Esta medida representa a segunda etapa do processo de reintrodução dos impostos PIS e Cofins sobre o diesel, cuja alíquota total deve alcançar R$ 0,35 por litro em janeiro de 2024:
Setembro: R$ 0,11 por litro
Outubro: R$ 0,13 por litro
Janeiro de 2024: R$ 0,35 por litro
Esses valores se aplicam ao diesel tipo A, produzido nas refinarias, enquanto o diesel tipo B, vendido nos postos, é resultado da adição de 12% de biodiesel.
Considerando essa composição, os valores aproximados dos impostos ficam assim:
Setembro: R$ 0,10 por litro
Outubro: R$ 0,12 por litro
Janeiro de 2024: R$ 0,33 por litro
As alíquotas de PIS/Cofins sobre o diesel estiveram zeradas desde 2021, como parte de uma estratégia para reduzir o custo do combustível para os consumidores.
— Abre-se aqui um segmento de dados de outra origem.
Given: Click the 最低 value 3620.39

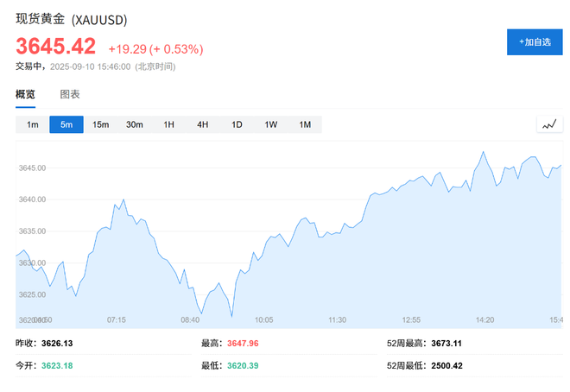Looking at the screenshot, I should pos(242,366).
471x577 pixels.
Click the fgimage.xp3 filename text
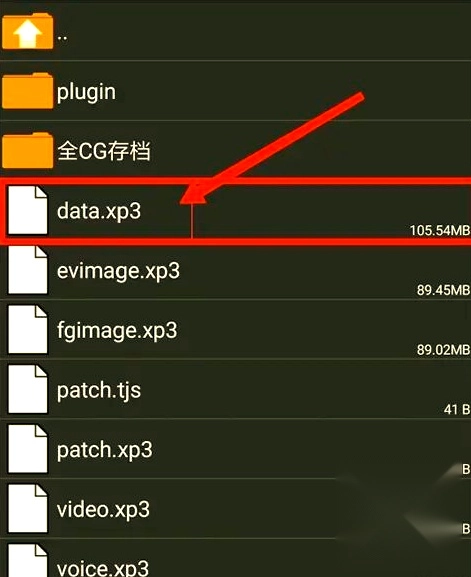pos(117,331)
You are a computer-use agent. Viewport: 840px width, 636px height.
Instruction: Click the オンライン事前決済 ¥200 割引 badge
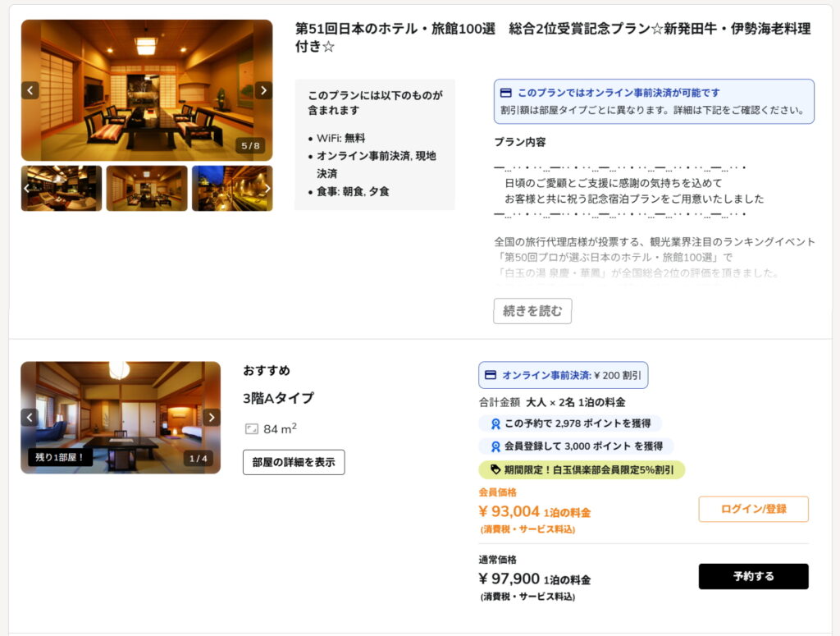pyautogui.click(x=563, y=375)
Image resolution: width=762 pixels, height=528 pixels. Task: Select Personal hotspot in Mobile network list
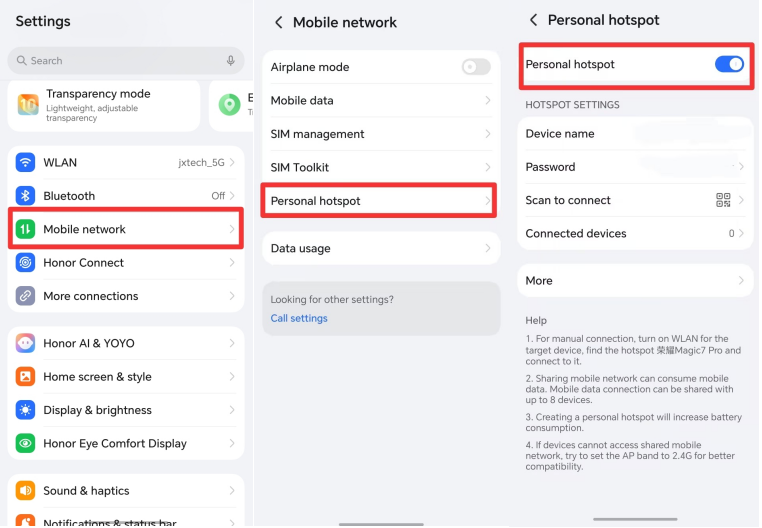click(x=380, y=201)
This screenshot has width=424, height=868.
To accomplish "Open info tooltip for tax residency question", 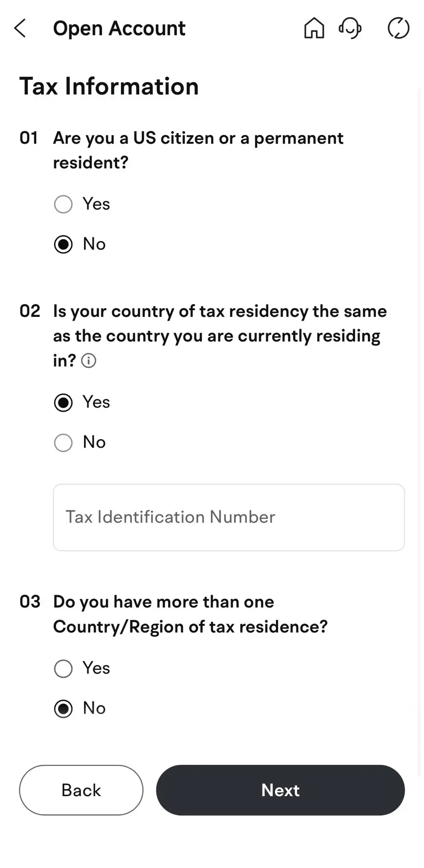I will click(x=88, y=361).

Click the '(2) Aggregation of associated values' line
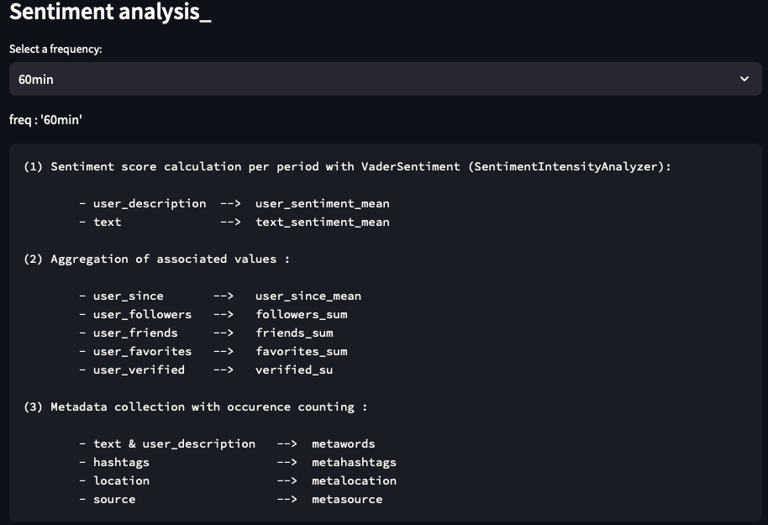click(157, 259)
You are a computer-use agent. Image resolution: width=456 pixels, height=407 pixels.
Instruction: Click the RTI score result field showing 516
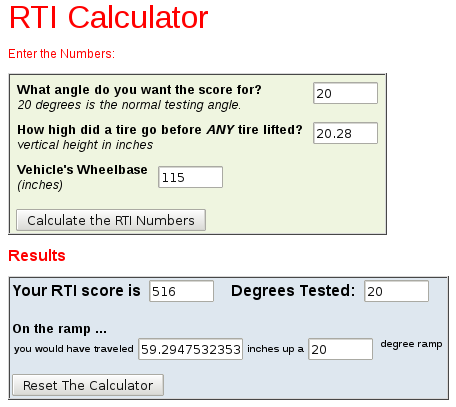pyautogui.click(x=181, y=291)
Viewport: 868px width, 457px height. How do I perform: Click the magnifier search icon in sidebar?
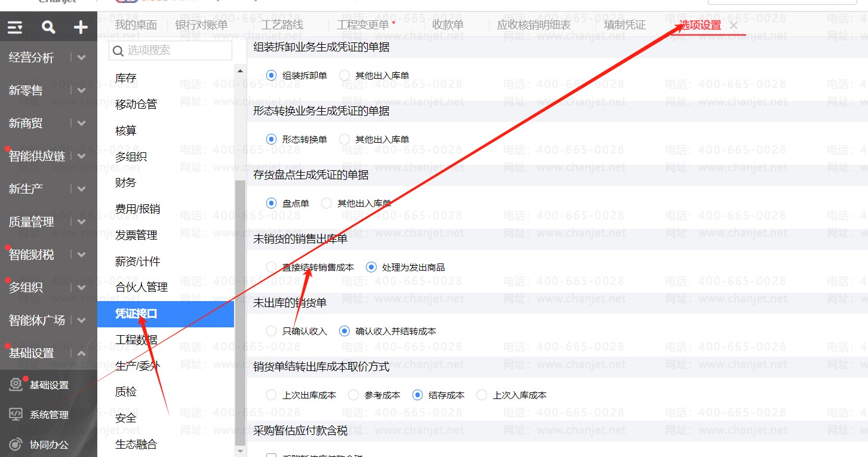(x=48, y=27)
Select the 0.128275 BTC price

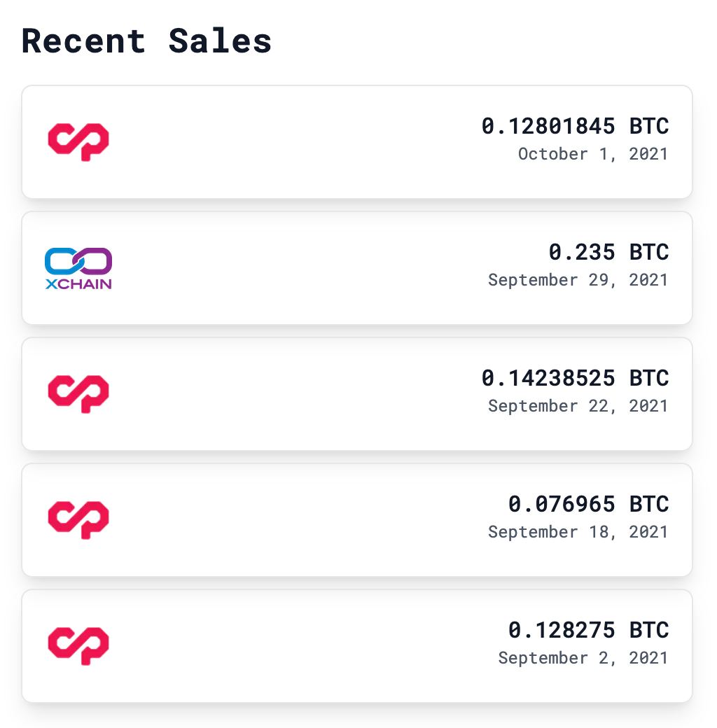[588, 630]
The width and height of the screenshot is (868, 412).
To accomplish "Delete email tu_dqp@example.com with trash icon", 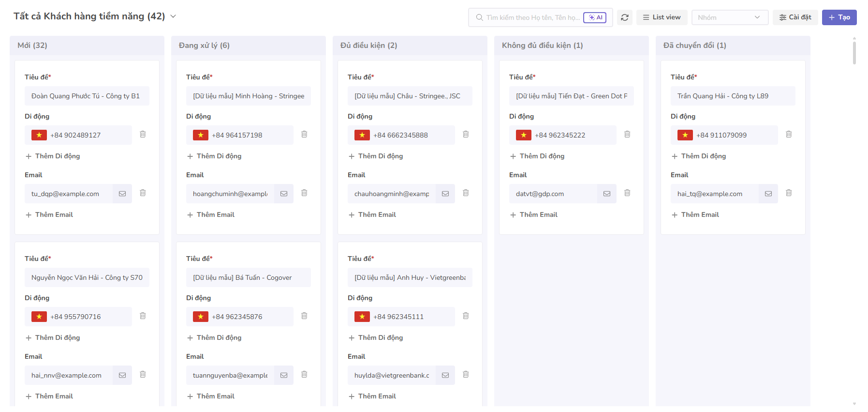I will 143,193.
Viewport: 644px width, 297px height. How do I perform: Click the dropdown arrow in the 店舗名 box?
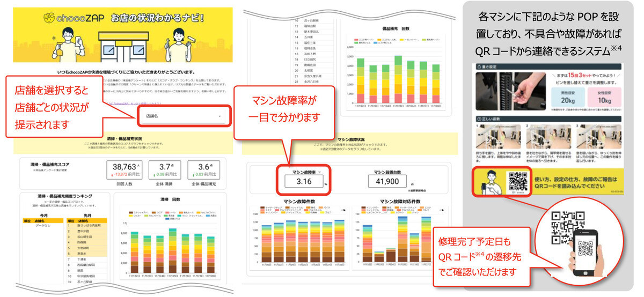click(219, 116)
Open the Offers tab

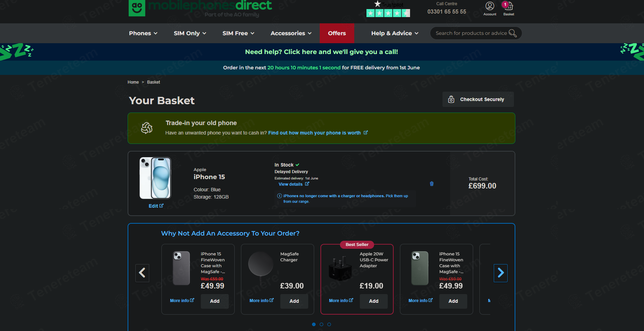(337, 33)
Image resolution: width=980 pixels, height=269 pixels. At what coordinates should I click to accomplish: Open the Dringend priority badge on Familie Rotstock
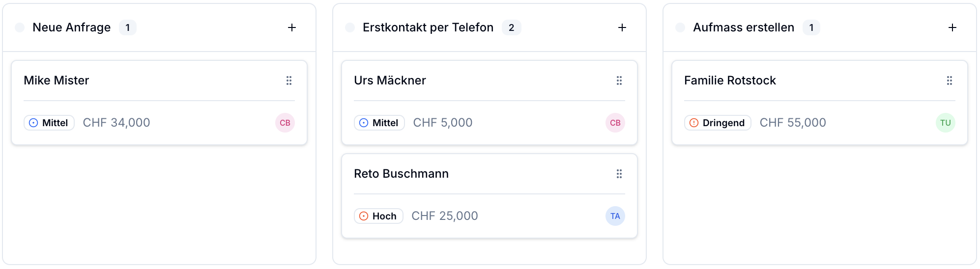(718, 123)
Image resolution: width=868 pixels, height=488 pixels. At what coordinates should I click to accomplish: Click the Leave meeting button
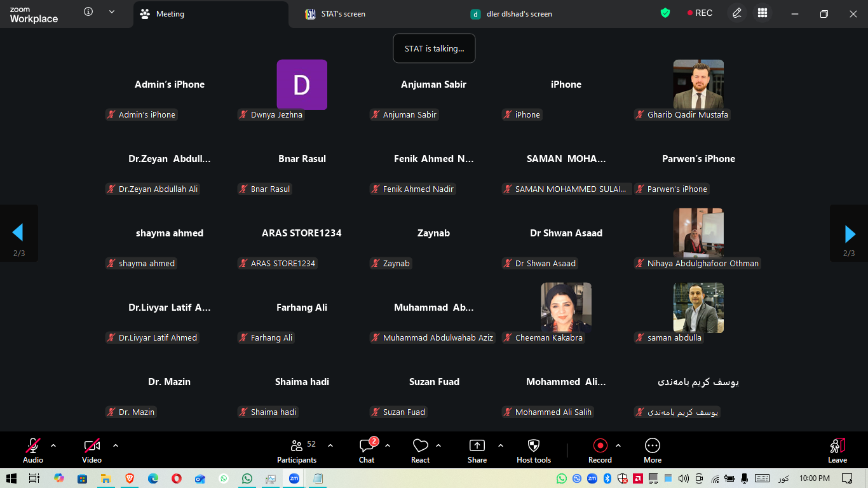pyautogui.click(x=837, y=450)
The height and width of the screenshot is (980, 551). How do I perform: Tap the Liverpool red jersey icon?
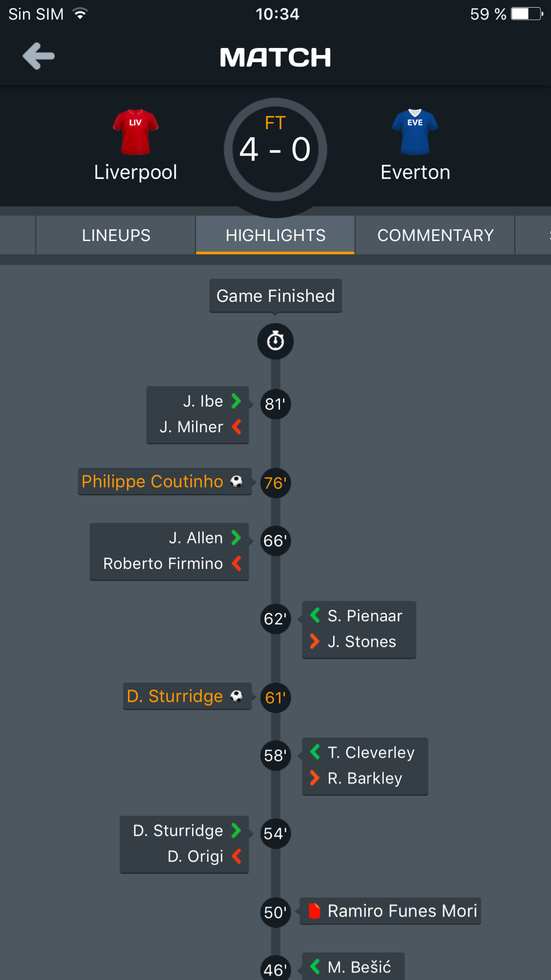(x=136, y=132)
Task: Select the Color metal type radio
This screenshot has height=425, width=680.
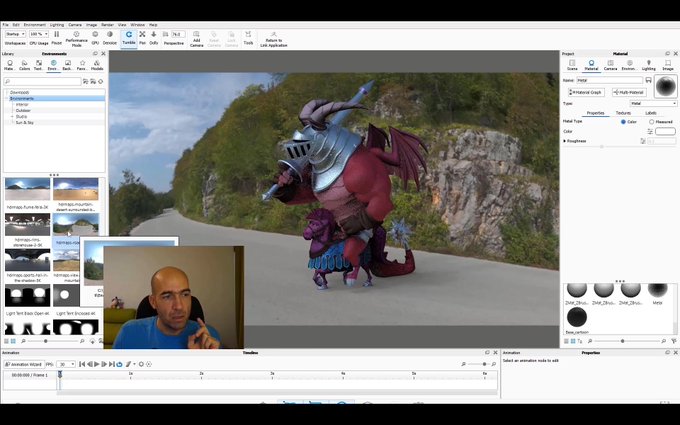Action: (623, 122)
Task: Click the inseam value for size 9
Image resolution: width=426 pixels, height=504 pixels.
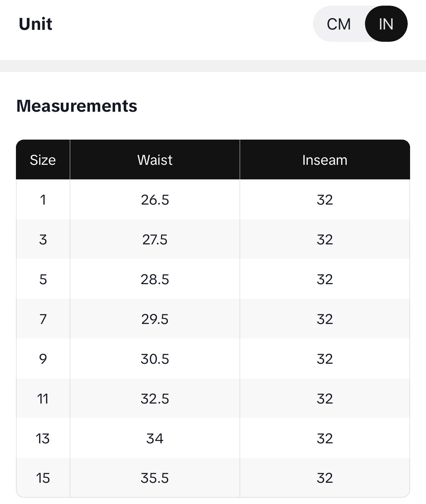Action: [x=324, y=359]
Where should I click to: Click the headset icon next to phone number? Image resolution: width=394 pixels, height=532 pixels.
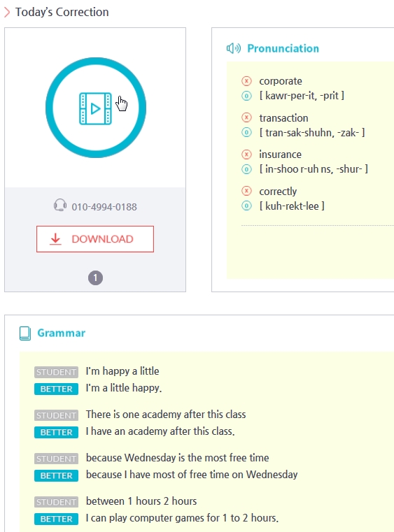(60, 206)
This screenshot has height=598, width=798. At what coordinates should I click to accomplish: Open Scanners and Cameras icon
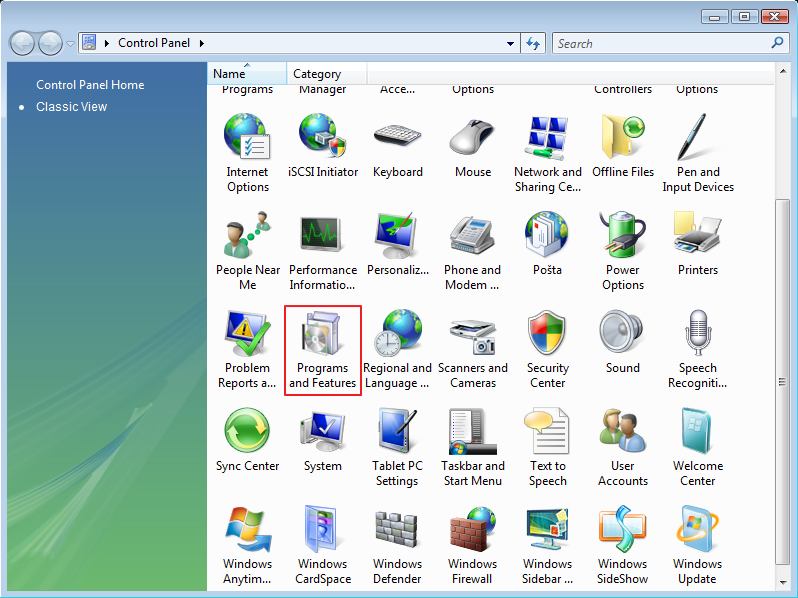click(x=472, y=335)
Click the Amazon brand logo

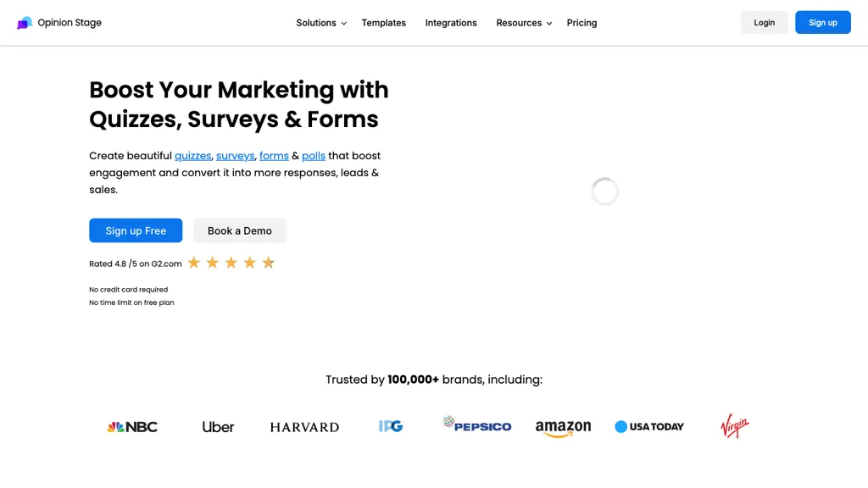[x=563, y=428]
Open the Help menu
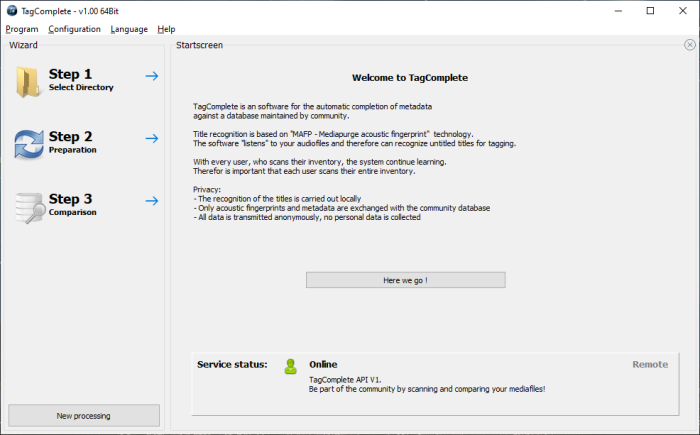 tap(166, 29)
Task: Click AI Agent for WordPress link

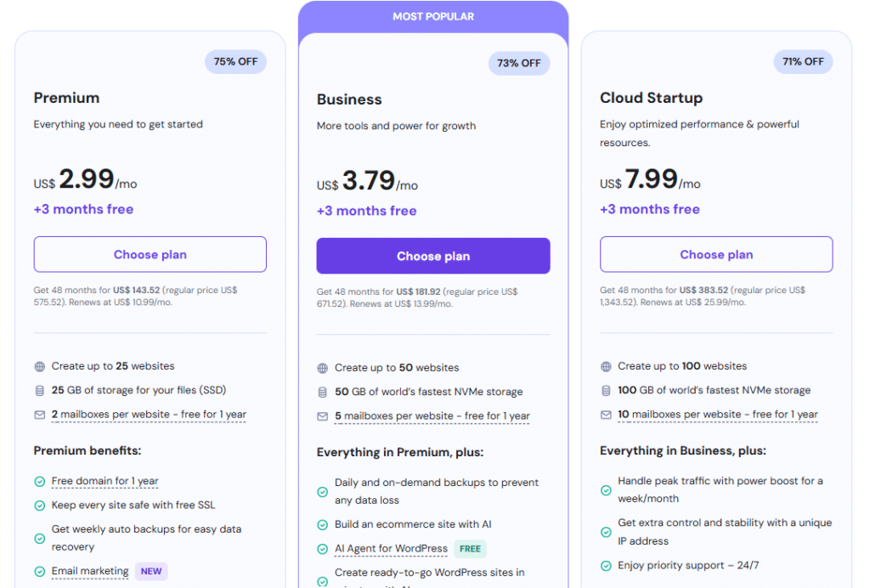Action: [391, 549]
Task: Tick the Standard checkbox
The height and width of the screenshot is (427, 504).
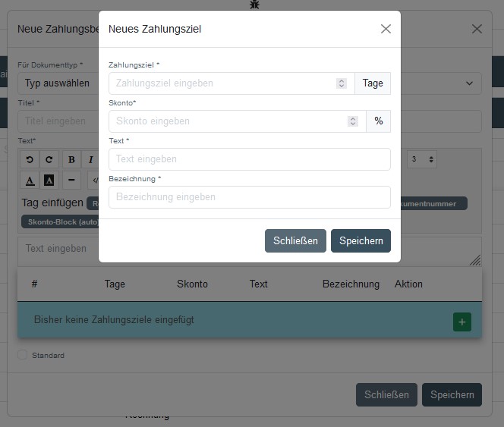Action: pos(22,355)
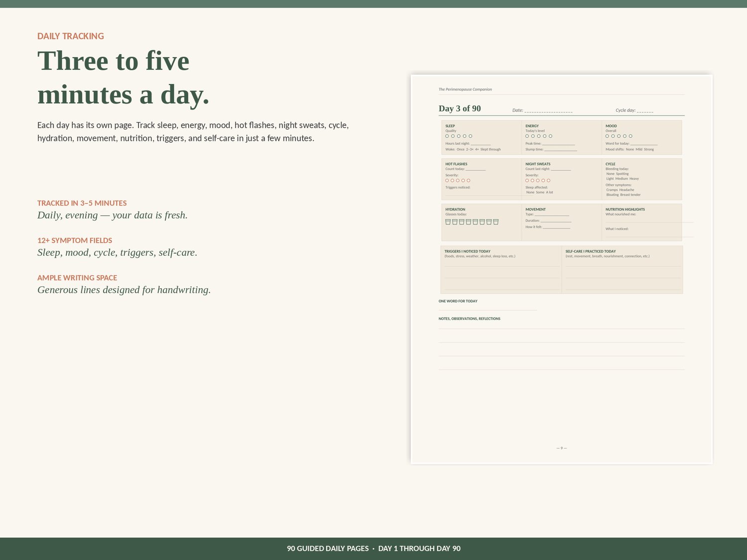Screen dimensions: 747x560
Task: Choose 'Spotting' under Bleeding today
Action: pyautogui.click(x=623, y=174)
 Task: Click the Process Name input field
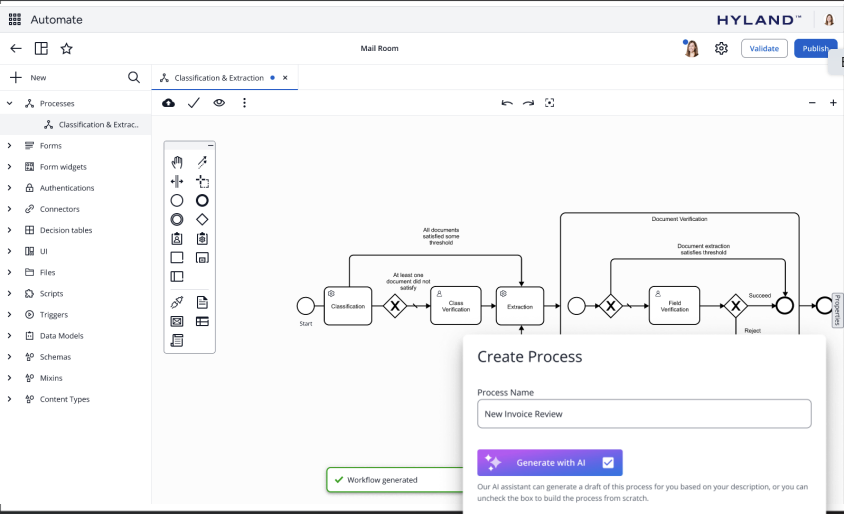pos(644,413)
Naquele momento, em março de 2021, o diesel era vendido a R$ 4,33 por litro nos postos, de acordo com dados da Agência Nacional de Petróleo, Gás Natural e Biocombustíveis (ANP).
Em janeiro de 2023, o presidente Luiz Inácio Lula da Silva (PT) havia estendido a isenção de PIS/Cofins sobre o diesel até 31 de dezembro. No entanto, a cobrança foi antecipada para financiar o programa de descontos para carros novos do governo federal, lançado no início de junho. O programa foi financiado pela reoneração do diesel em R$ 0,11 a partir de setembro. Posteriormente, o governo anunciou um acréscimo de R$ 0,02 por litro no diesel em outubro, injetando mais R$ 300 milhões no programa.
Em setembro, quando houve a reintrodução dos impostos sobre o combustível, o preço do litro do óleo diesel subiu R$ 0,05 nos postos, de acordo com dados da ANP. O preço médio passou de R$ 6,13 para R$ 6,18 em todo o país.
Durante a semana de 24 a 30 de setembro, os consumidores pagaram em média R$ 6,22 por litro nos postos de combustíveis, segundo informações da agência. Isso representou um aumento de R$ 0,09 por litro em relação ao início do mês, praticamente igual ao valor total do aumento dos impostos sobre o diesel vendido nos postos.
A Petrobras, a maior produtora de combustíveis no Brasil, não ajustou os preços durante esse período. O último aumento foi em agosto. Em maio, a Petrobras mudou sua política de preços, considerando não apenas o valor da cotação do petróleo, sujeito às flutuações do mercado.
No entanto, mais de 20% do diesel consumido no Brasil é importado. Além disso, refinarias privadas, como a Mataripe, na Bahia, praticam preços alinhados ao mercado internacional.